— start of DATASET RECORDS —
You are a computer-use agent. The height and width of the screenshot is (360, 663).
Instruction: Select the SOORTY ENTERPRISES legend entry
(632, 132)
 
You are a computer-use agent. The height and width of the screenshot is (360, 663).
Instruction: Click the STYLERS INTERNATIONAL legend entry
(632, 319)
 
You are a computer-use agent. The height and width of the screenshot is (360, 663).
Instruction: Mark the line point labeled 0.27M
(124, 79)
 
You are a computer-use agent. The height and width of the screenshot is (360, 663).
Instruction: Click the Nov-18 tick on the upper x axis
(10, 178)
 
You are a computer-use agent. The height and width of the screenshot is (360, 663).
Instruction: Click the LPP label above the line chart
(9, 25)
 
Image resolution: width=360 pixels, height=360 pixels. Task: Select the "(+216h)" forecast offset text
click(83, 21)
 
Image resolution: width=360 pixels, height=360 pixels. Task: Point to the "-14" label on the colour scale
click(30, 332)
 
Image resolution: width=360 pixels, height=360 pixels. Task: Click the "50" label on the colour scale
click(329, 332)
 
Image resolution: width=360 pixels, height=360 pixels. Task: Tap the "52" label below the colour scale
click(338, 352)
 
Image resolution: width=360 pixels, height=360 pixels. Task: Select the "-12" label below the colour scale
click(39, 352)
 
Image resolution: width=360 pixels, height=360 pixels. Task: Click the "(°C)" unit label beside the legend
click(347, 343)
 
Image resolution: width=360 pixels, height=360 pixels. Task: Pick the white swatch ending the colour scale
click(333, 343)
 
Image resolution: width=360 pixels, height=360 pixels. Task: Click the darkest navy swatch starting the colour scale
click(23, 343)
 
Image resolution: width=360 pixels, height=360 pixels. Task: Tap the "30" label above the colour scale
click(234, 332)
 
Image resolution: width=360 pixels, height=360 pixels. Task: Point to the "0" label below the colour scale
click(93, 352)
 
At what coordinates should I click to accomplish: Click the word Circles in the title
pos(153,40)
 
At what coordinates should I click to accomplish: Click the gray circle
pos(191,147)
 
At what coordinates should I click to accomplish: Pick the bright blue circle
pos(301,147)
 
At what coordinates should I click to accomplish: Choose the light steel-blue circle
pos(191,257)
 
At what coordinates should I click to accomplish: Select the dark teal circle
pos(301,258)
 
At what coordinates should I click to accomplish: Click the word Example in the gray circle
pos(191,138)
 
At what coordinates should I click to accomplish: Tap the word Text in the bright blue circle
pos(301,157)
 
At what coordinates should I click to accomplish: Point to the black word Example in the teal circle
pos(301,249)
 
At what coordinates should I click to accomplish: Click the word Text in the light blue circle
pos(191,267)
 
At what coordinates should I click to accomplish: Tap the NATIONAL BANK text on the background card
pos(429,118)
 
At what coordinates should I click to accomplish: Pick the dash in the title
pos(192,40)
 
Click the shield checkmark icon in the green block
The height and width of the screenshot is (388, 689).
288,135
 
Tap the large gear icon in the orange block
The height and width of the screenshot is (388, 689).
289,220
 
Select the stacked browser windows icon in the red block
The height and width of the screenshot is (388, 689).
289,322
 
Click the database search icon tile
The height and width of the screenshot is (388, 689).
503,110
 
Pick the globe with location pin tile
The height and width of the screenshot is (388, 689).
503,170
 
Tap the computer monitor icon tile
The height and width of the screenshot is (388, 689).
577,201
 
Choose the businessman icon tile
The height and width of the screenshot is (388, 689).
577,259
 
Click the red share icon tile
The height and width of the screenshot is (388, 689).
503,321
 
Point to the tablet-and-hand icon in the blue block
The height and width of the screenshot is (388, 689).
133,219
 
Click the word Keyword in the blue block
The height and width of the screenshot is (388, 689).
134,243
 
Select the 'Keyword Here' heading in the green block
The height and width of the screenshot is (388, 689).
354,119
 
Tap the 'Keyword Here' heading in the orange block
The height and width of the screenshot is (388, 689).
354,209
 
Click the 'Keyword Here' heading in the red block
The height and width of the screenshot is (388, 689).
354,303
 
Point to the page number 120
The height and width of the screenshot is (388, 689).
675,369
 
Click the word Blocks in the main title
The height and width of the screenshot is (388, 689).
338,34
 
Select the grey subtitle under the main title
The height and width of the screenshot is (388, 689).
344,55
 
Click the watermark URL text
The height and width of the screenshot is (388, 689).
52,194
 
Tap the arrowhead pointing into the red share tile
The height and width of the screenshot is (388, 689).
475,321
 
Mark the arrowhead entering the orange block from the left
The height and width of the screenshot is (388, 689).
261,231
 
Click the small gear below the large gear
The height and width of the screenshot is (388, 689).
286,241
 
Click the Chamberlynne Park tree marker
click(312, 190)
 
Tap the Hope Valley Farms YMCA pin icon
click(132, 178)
— end of DATASET RECORDS —
WORK TO BE COMPLETED: Can you update the entries above by replacing "colour scale" with "color scale" wherever it occurs, keeping everything else the same?

RESULT BELOW:
You are a computer-use agent. The height and width of the screenshot is (360, 663).
Instruction: Select the SOORTY ENTERPRISES legend entry
(632, 132)
 
You are a computer-use agent. The height and width of the screenshot is (360, 663).
Instruction: Click the STYLERS INTERNATIONAL legend entry
(632, 319)
 
You are a computer-use agent. The height and width of the screenshot is (360, 663).
Instruction: Mark the line point labeled 0.27M
(124, 79)
 
You are a computer-use agent. The height and width of the screenshot is (360, 663).
Instruction: Click the Nov-18 tick on the upper x axis
(10, 178)
 
You are a computer-use agent. The height and width of the screenshot is (360, 663).
Instruction: Click the LPP label above the line chart
(9, 25)
 
Image resolution: width=360 pixels, height=360 pixels. Task: Select the "(+216h)" forecast offset text
click(83, 21)
 
Image resolution: width=360 pixels, height=360 pixels. Task: Point to the "-14" label on the color scale
click(30, 332)
 
Image resolution: width=360 pixels, height=360 pixels. Task: Click the "50" label on the color scale
click(329, 332)
 
Image resolution: width=360 pixels, height=360 pixels. Task: Tap the "52" label below the color scale
click(338, 352)
 
Image resolution: width=360 pixels, height=360 pixels. Task: Select the "-12" label below the color scale
click(39, 352)
 
Image resolution: width=360 pixels, height=360 pixels. Task: Click the "(°C)" unit label beside the legend
click(347, 343)
 
Image resolution: width=360 pixels, height=360 pixels. Task: Pick the white swatch ending the color scale
click(333, 343)
 
Image resolution: width=360 pixels, height=360 pixels. Task: Click the darkest navy swatch starting the color scale
click(23, 343)
 
Image resolution: width=360 pixels, height=360 pixels. Task: Tap the "30" label above the color scale
click(234, 332)
 
Image resolution: width=360 pixels, height=360 pixels. Task: Point to the "0" label below the color scale
click(93, 352)
 
At what coordinates should I click to accomplish: Click the word Circles in the title
pos(153,40)
 
At what coordinates should I click to accomplish: Click the gray circle
pos(191,147)
 
At what coordinates should I click to accomplish: Pick the bright blue circle
pos(301,147)
 
At what coordinates should I click to accomplish: Choose the light steel-blue circle
pos(191,257)
 
At what coordinates should I click to accomplish: Select the dark teal circle
pos(301,258)
 
At what coordinates should I click to accomplish: Click the word Example in the gray circle
pos(191,138)
 
At what coordinates should I click to accomplish: Tap the word Text in the bright blue circle
pos(301,157)
 
At what coordinates should I click to accomplish: Point to the black word Example in the teal circle
pos(301,249)
 
At what coordinates should I click to accomplish: Click the word Text in the light blue circle
pos(191,267)
 
At what coordinates should I click to accomplish: Tap the NATIONAL BANK text on the background card
pos(429,118)
 
At what coordinates should I click to accomplish: Pick the dash in the title
pos(192,40)
 
Click the shield checkmark icon in the green block
The height and width of the screenshot is (388, 689).
288,135
 
Tap the large gear icon in the orange block
The height and width of the screenshot is (388, 689).
289,220
 
Select the stacked browser windows icon in the red block
The height and width of the screenshot is (388, 689).
289,322
 
Click the database search icon tile
The height and width of the screenshot is (388, 689).
503,110
 
Pick the globe with location pin tile
The height and width of the screenshot is (388, 689).
503,170
 
Tap the computer monitor icon tile
The height and width of the screenshot is (388, 689).
577,201
 
Choose the businessman icon tile
The height and width of the screenshot is (388, 689).
577,259
 
Click the red share icon tile
The height and width of the screenshot is (388, 689).
503,321
 
Point to the tablet-and-hand icon in the blue block
The height and width of the screenshot is (388, 689).
133,219
 
Click the word Keyword in the blue block
The height and width of the screenshot is (388, 689).
134,243
 
Select the 'Keyword Here' heading in the green block
The height and width of the screenshot is (388, 689).
354,119
 
Tap the 'Keyword Here' heading in the orange block
The height and width of the screenshot is (388, 689).
354,209
 
Click the 'Keyword Here' heading in the red block
The height and width of the screenshot is (388, 689).
354,303
 
Point to the page number 120
The height and width of the screenshot is (388, 689).
675,369
 
Click the word Blocks in the main title
The height and width of the screenshot is (388, 689).
338,34
 
Select the grey subtitle under the main title
The height and width of the screenshot is (388, 689).
344,55
 
Click the watermark URL text
The height and width of the screenshot is (388, 689).
52,194
 
Tap the arrowhead pointing into the red share tile
The height and width of the screenshot is (388, 689).
475,321
 
Mark the arrowhead entering the orange block from the left
The height and width of the screenshot is (388, 689).
261,231
 
Click the small gear below the large gear
The height and width of the screenshot is (388, 689).
286,241
 
Click the Chamberlynne Park tree marker
click(312, 190)
 
Tap the Hope Valley Farms YMCA pin icon
click(132, 178)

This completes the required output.